**課題内容**: 心不全の薬についての文章から、「生活習慣の改善とともに、お薬」から「こんにちは。薬剤師の柴﨑です。」までを一字も変えずに出力せよ。

心不全の治療に使用する薬について
群馬大学医学部附属病院脳卒中・心臓病等総合支援センター
薬剤師からのひとこと

センター長
新たに、「薬剤師からのひとこと」というシリーズを開始します。
生活習慣の改善とともに、お薬を服用することは患者さんご自身でやっていただかないといけないことです。しっかりお薬を服用する(のむ)コツや、飲みにくい時にはどうするか、またあっては困るのですが災害などが生じた際にも役に立つお薬の情報など、当センターの薬剤師がコラムを書いてくれます。

心不全の治療に使用する薬について
こんにちは。薬剤師の柴﨑です。
心不全の薬は主に①心臓を保護する薬と②症状を軽減して苦痛をやわらげる薬に分けられます。

今回は、①心臓を保護する薬のうちの3つのお薬についてお話します。
まずはアンジオテンシン変換酵素阻害薬、アンジオテンシンⅡ受容体拮抗薬についてお話します。

**提示データ**:
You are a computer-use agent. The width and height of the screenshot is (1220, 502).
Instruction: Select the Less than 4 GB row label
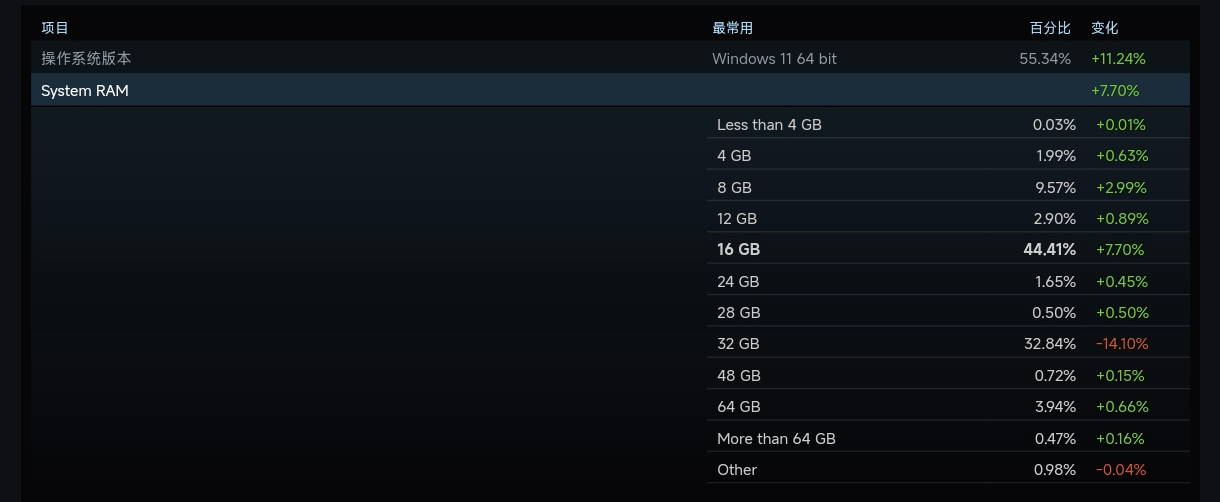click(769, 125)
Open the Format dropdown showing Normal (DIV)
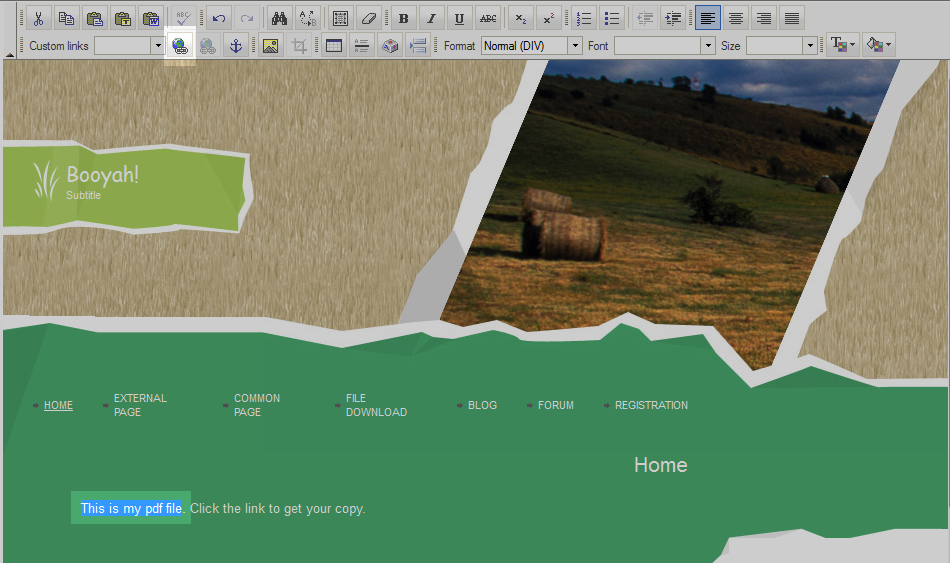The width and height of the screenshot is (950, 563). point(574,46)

==

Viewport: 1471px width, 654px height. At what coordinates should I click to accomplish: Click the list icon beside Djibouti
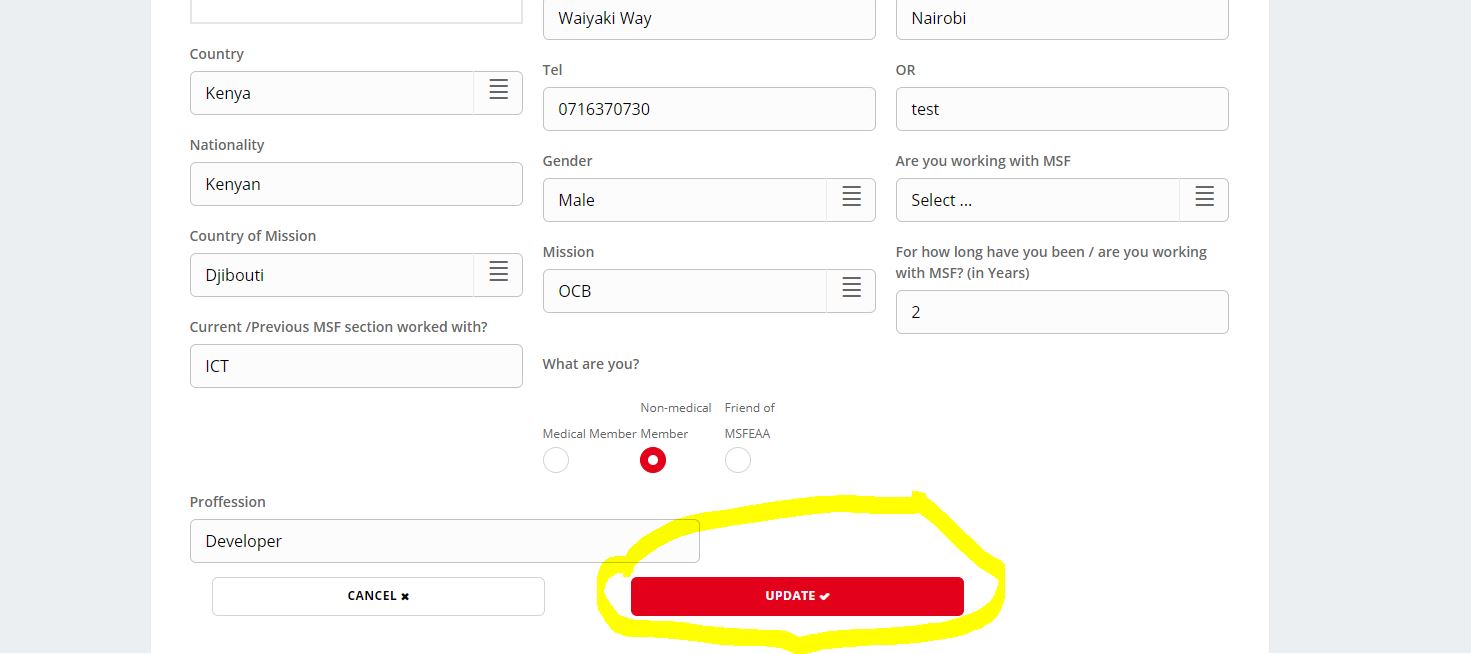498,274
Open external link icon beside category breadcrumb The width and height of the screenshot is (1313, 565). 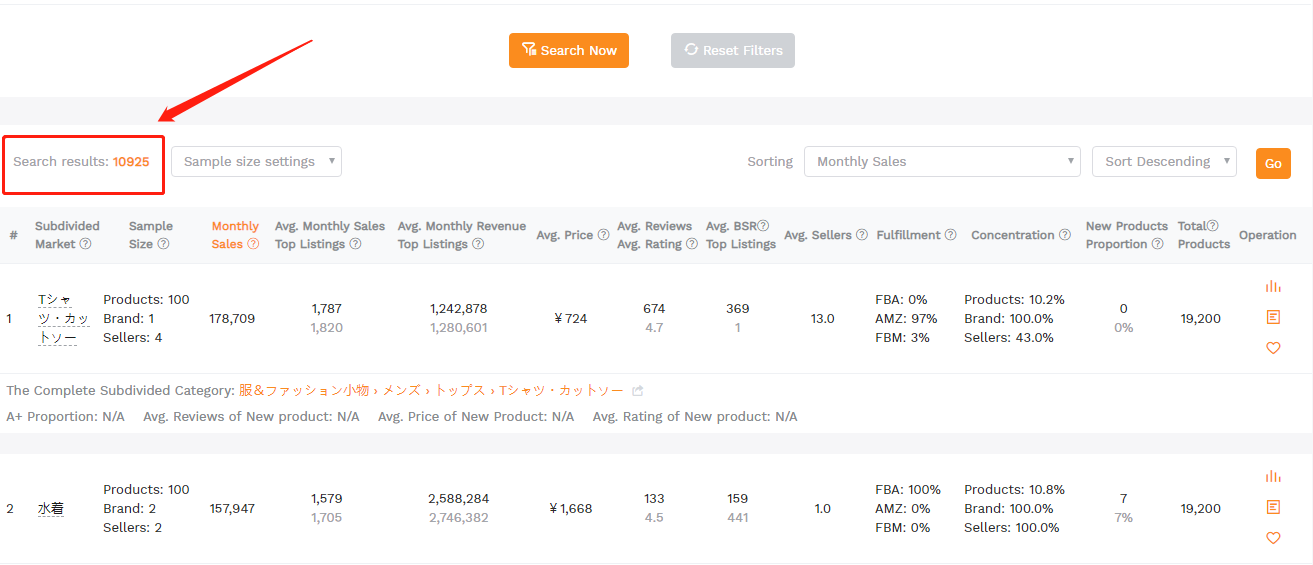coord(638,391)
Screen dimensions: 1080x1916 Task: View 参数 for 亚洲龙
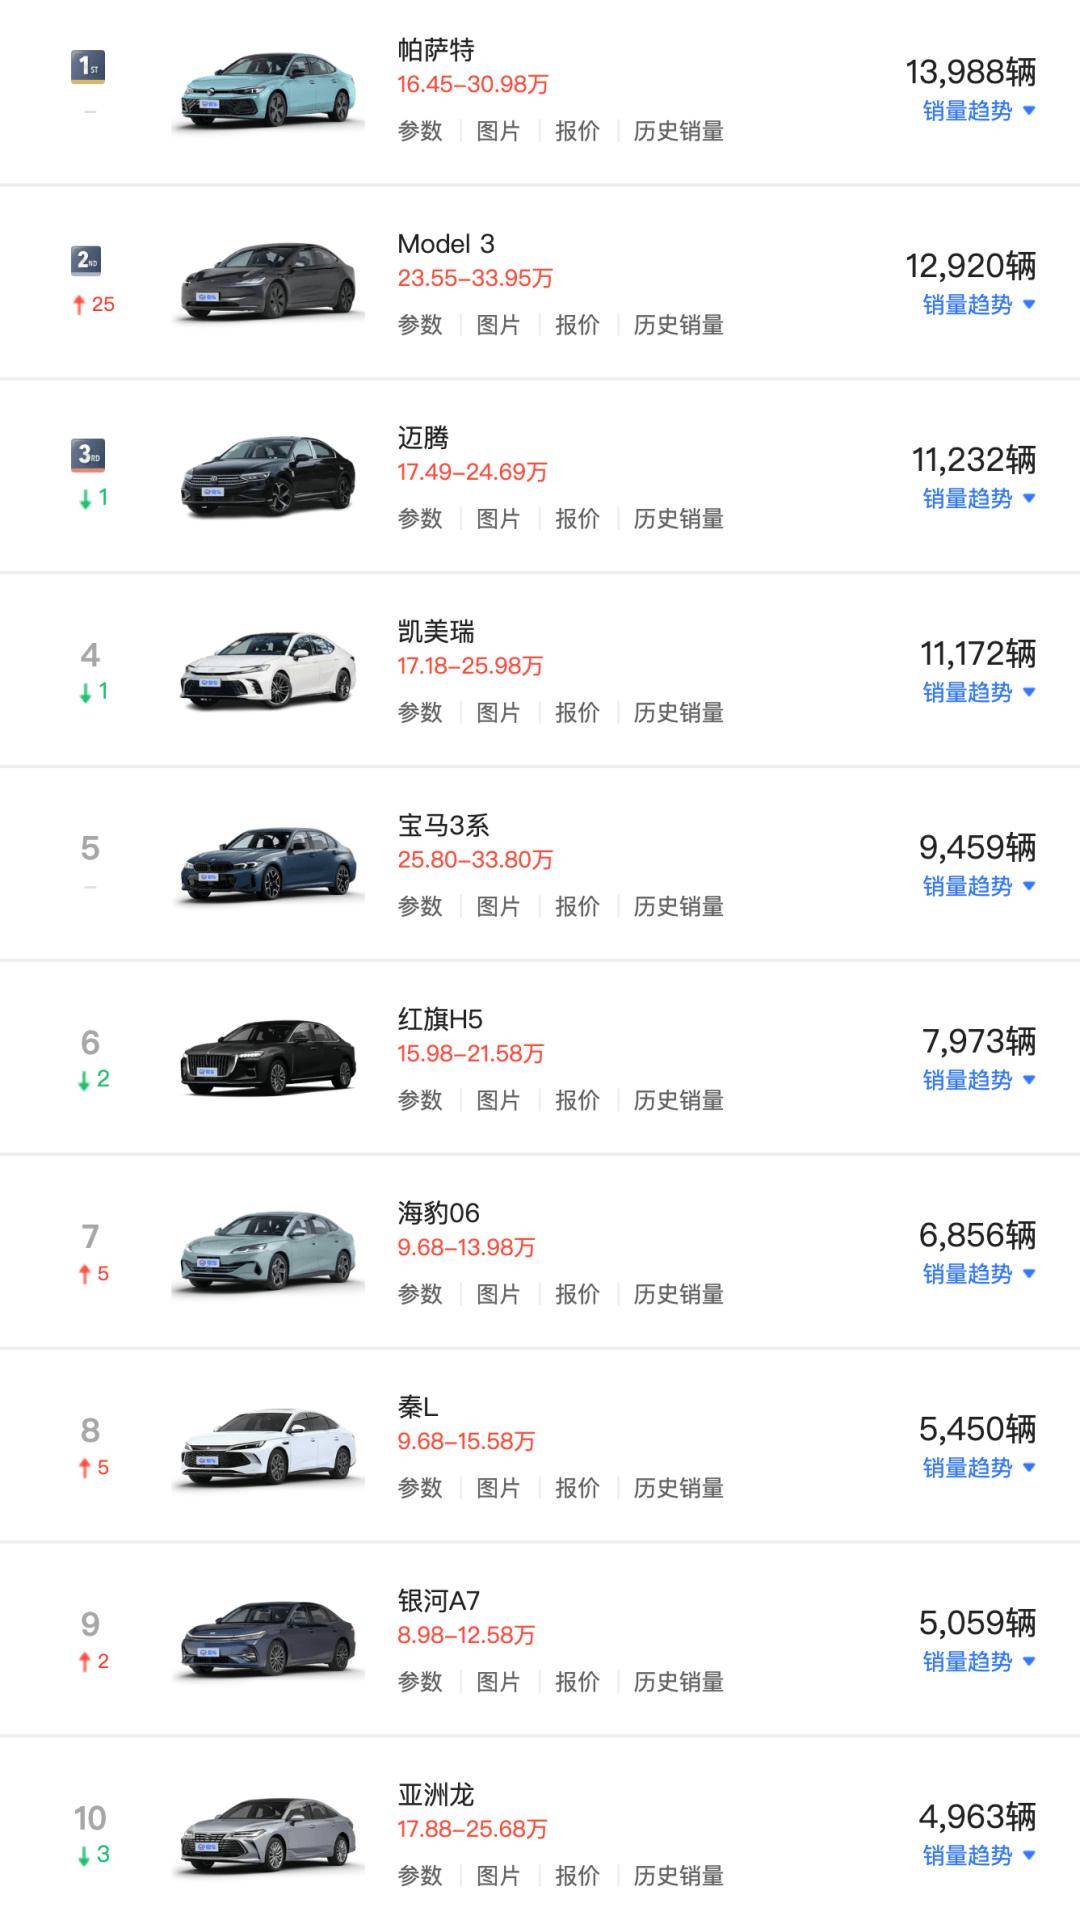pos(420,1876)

...

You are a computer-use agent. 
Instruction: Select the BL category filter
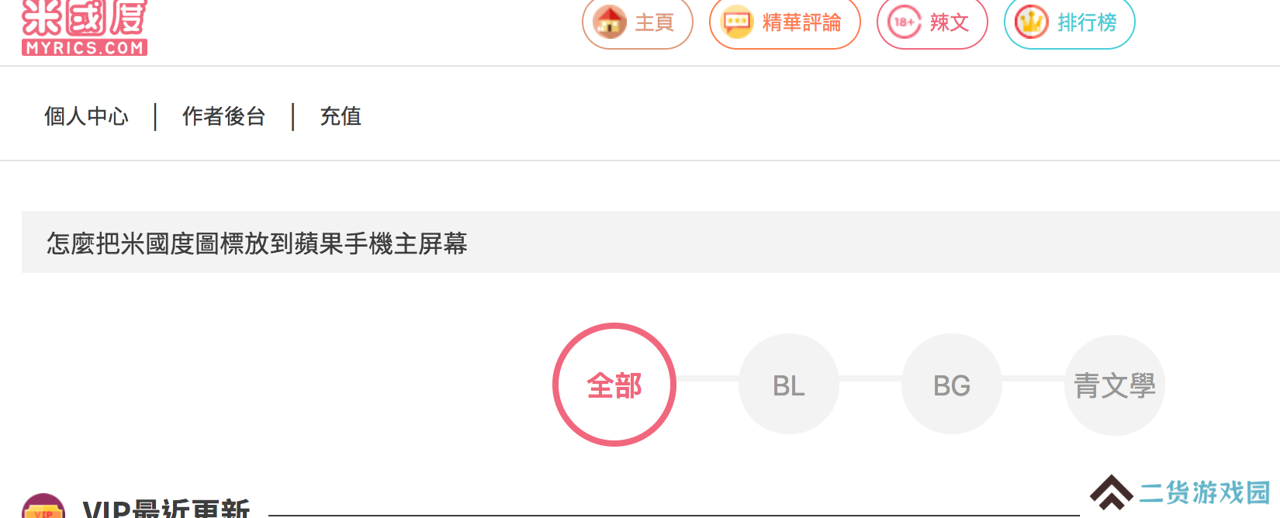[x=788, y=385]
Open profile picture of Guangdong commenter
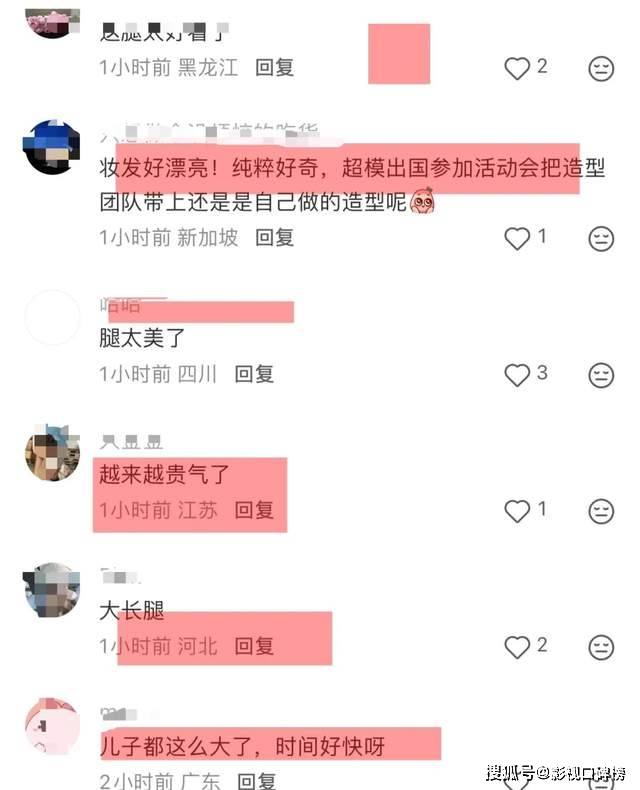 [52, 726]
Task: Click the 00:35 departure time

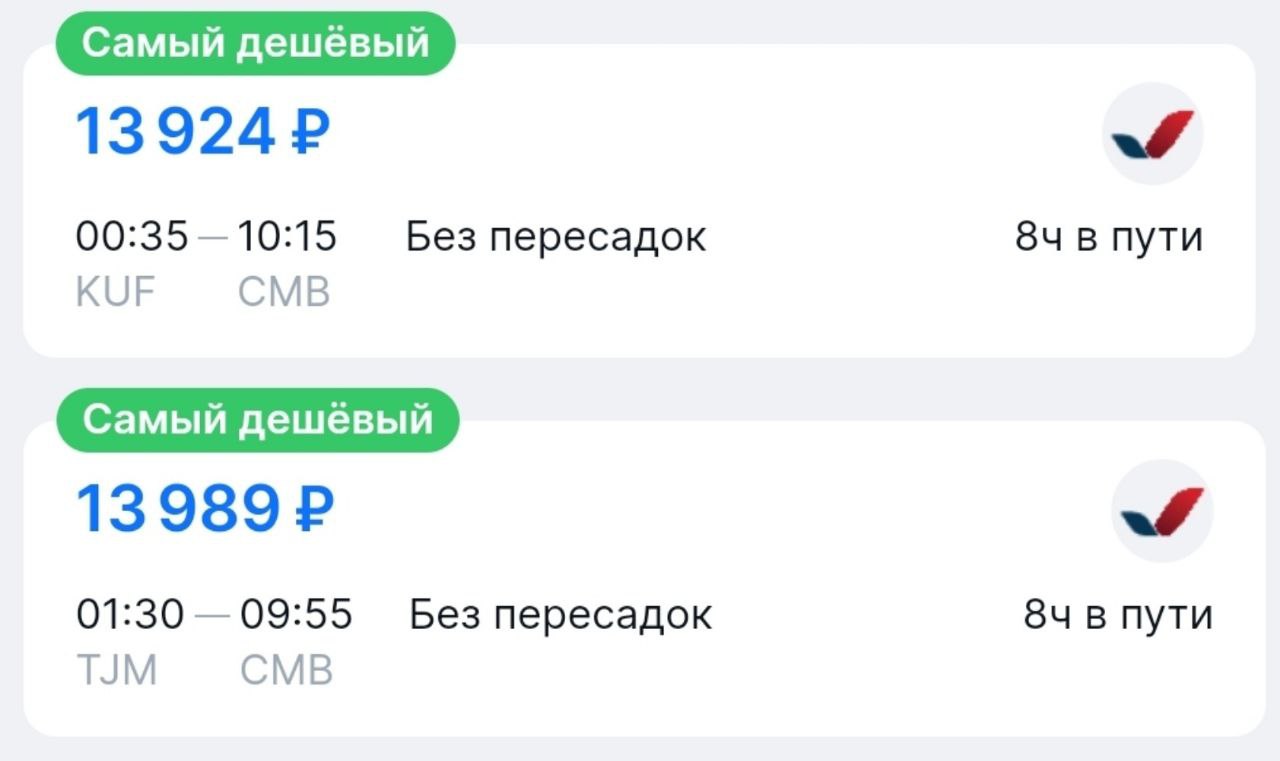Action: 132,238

**解答**:
生活習慣の改善とともに、お薬を服用することは患者さんご自身でやっていただかないといけないことです。しっかりお薬を服用する(のむ)コツや、飲みにくい時にはどうするか、またあっては困るのですが災害などが生じた際にも役に立つお薬の情報など、当センターの薬剤師がコラムを書いてくれます。

心不全の治療に使用する薬について
こんにちは。薬剤師の柴﨑です。